I am thrown into quadrant 9-8, with no immediate threat and the mission to destroy all Klingon spaceships. It is a perfect time to explain the UI.

Trek80 reads like any Star Trek [1971] clone : the universe is divided into quadrants (in this case 10×10 of them), themselves divided in sectors (all the “dots”). The USS Enterprise is the little anchor icon in sector 8,7, the only other items in this quadrant are :

  • two space mines (the “crosses”) : if anything hits them they go kaboom and blow up the quadrant – and the USS Enterprise with them.
  • One unknown object (the “cross in a square”), with a random effect when shot.
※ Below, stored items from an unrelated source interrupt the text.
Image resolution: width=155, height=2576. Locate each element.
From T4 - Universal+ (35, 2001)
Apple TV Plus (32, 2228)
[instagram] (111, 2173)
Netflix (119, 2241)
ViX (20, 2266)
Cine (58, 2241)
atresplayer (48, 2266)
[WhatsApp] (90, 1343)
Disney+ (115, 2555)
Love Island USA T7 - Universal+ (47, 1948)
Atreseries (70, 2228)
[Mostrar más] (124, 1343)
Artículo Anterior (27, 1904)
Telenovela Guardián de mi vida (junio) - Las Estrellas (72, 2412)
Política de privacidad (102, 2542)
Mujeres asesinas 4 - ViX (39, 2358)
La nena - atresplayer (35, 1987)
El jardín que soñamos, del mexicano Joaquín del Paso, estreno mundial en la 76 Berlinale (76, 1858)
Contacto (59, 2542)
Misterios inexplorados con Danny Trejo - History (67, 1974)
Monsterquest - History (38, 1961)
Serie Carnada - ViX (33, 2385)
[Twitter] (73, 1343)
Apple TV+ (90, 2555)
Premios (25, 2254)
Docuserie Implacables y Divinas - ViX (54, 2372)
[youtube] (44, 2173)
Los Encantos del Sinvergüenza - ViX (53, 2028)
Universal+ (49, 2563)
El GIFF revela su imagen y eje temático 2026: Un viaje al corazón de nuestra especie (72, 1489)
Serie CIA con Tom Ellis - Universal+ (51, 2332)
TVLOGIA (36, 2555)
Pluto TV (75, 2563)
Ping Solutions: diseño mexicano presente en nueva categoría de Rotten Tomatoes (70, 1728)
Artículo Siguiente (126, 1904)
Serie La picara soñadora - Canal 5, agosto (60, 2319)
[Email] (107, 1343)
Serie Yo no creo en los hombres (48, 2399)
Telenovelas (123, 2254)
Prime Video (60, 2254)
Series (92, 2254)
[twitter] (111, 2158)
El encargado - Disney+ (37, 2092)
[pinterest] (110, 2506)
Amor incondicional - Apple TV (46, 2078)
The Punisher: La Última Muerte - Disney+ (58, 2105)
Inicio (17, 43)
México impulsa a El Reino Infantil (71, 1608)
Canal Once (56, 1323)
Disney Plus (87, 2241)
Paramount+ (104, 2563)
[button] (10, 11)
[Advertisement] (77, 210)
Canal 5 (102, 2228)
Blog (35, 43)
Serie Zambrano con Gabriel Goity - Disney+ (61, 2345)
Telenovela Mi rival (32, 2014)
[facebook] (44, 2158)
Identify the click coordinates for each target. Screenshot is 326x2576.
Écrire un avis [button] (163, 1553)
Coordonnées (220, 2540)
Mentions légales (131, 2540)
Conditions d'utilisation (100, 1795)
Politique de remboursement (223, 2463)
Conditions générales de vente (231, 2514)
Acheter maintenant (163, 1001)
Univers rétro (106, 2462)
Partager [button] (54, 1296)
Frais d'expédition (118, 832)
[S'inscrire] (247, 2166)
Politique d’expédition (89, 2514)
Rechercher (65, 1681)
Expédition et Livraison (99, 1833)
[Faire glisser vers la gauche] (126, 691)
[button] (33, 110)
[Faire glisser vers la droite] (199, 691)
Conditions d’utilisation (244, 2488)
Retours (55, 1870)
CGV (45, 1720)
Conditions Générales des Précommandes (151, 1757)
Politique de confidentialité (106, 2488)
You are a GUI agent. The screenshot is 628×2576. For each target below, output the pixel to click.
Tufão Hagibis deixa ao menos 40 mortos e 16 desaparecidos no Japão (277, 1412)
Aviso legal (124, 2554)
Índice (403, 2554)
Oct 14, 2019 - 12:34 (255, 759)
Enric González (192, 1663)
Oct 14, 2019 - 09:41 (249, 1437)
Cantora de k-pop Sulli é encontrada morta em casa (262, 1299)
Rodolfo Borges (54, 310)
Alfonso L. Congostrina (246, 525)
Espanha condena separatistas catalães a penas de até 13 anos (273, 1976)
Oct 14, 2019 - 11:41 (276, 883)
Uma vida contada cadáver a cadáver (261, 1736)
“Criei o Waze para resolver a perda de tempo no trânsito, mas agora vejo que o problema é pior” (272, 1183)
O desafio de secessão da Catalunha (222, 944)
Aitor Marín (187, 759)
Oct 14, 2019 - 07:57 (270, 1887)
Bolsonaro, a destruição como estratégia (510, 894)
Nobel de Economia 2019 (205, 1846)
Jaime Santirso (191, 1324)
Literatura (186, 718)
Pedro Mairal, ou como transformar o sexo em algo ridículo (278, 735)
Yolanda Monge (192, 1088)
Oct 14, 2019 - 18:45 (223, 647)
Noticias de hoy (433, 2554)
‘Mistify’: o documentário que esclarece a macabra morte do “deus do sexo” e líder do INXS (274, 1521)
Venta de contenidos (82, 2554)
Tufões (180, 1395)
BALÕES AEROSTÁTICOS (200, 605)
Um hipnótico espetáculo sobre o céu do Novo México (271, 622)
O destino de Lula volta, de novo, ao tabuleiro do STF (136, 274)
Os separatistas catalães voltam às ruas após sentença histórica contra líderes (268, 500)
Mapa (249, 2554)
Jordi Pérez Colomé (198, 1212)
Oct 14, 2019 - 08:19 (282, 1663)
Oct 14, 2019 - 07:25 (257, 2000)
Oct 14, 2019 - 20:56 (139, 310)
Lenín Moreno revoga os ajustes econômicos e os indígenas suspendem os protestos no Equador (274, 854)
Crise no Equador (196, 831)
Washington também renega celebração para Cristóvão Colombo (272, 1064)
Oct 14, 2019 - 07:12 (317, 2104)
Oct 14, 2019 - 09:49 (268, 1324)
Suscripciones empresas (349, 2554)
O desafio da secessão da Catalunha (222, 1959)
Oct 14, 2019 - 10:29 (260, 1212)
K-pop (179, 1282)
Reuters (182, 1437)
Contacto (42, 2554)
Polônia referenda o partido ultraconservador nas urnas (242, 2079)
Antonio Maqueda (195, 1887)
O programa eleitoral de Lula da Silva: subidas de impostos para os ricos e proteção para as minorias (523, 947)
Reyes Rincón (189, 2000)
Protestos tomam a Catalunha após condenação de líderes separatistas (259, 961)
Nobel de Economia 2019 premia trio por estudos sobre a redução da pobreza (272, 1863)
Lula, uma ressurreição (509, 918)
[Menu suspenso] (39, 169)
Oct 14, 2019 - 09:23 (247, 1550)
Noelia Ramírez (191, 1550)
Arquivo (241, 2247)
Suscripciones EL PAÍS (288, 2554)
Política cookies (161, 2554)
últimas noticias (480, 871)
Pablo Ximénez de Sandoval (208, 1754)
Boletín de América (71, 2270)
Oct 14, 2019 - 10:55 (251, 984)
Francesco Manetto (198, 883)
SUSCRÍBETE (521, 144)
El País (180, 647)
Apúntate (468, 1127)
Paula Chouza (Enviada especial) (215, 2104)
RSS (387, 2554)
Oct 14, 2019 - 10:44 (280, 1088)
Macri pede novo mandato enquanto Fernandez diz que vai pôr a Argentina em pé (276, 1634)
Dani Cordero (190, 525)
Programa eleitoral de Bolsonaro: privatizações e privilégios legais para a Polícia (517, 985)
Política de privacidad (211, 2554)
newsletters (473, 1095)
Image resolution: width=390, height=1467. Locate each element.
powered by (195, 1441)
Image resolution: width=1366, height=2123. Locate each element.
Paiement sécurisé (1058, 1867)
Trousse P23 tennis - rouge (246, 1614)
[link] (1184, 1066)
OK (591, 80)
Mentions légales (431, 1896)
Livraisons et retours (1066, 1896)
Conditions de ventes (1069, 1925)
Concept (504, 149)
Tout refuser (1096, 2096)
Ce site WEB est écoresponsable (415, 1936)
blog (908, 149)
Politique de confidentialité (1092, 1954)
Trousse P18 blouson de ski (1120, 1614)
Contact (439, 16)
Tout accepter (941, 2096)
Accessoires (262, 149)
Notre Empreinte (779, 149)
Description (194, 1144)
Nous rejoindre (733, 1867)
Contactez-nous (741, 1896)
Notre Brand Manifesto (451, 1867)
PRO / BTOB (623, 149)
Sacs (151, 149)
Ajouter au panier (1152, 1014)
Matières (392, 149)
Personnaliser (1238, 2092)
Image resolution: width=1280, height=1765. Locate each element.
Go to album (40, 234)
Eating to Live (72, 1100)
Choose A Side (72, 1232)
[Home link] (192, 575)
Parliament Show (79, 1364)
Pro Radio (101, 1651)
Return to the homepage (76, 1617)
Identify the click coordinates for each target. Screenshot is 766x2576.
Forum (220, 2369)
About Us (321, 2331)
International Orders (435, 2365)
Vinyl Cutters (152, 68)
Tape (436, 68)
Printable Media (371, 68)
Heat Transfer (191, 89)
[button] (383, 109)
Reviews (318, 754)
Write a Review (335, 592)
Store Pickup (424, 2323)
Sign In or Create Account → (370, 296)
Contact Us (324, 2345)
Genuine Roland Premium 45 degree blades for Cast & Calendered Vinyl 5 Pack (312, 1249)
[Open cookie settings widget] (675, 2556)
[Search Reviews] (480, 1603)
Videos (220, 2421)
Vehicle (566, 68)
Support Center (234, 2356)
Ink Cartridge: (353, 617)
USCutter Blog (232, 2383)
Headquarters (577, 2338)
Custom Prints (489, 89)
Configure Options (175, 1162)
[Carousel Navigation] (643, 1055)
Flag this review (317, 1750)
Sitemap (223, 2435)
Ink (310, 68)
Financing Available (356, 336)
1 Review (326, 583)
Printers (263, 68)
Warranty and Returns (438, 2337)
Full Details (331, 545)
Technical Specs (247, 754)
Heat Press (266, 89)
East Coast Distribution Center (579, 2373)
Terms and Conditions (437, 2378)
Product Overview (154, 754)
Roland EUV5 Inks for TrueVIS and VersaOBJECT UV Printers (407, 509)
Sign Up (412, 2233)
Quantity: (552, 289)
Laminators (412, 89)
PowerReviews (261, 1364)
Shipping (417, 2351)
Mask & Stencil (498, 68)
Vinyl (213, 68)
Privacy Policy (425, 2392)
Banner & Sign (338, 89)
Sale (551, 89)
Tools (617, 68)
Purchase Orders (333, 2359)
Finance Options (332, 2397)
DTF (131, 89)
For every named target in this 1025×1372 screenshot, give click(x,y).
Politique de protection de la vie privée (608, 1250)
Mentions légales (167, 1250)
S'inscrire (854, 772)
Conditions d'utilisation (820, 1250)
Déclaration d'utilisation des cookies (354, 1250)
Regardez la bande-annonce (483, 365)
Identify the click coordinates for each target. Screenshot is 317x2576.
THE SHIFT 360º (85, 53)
I have no reason to take that kind of risk at the moment.

Anyone familiar with Mayfield’s Star Trek will also recognize the long-range sensor display in the top left corner, showing the number of Klingons (first number), allied starbases (second number) and stars in each of the neighbouring quadrants.

But enough with the explanation. They are 58 Klingons to kill. I jump into the neighbouring quadrants and destroy a few of them. My “power available” slowly goes down, but luckily I spot a quadrant with a star base. I jump there and destroy the two Klingon ships with my photon torpedoes and my phaser.

The Klingon at the bottom dodged two torpedoes, but it could not resist my phaser

Starbases provide power and weapon refills (photon torpedoes and antimatter pods). Power is the critical resource in the game and it has to be distributed between 6 systems :

  • Warp & Impulse for movement. Using “impulse” moves you sector by sector, using “warp” moves you quadrant by quadrant
  • Long-range sensor, without which you will not see the neighbouring systems,
  • Short-range sensor, without which your “ship” may be displayed in a different location to where it actually is. It is extremely dangerous : if you move into a star or a mine, it’s game over.
On the other hand if you collide with a Klingon ship you just receive some taunts
  • Deflectors protect you somehow from enemy attack
  • Phasers are the primary weapon. They are instant and do not consume ammunition. Their drawback is that several hits may be necessary to destroy a Klingon,
  • Torpedoes are secondary weapons. They kill “normal” Klingons instantly, but they move slowly toward their target so Klingons can dodge them. The USS Enterprise can only carry 10 at any given moment.

As enemy ships hit the USS Enterprise, the available power goes down. If the systems are using more power than is available, a warning appears and the player has to decrease the power used lest the ship explodes. In practice, all systems are fully functional above 10 in power so I don’t see the point in having any system above 10, except deflectors and, possibly, phasers.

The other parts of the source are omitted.